Provided records:
▽

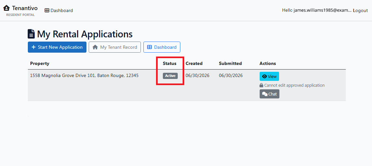
Task: Click the lock icon beside cannot edit notice
Action: pos(262,85)
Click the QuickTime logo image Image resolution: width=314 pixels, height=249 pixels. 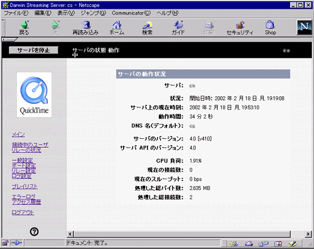click(x=34, y=95)
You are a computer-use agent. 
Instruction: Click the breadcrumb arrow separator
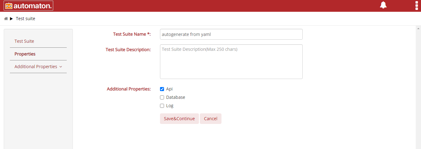[x=11, y=19]
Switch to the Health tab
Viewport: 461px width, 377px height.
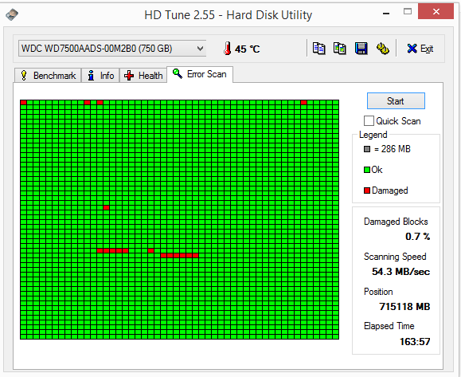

△

Your goal: Inclusive range, exact copy: the line containing "You are a computer-use agent." through the last line of the listing. Print nothing else, and no pictures.

Exercise answer:
You are a computer-use agent. 
Instruction: Click the breadcrumb arrow separator
[x=11, y=19]
Switch to the Health tab
Viewport: 461px width, 377px height.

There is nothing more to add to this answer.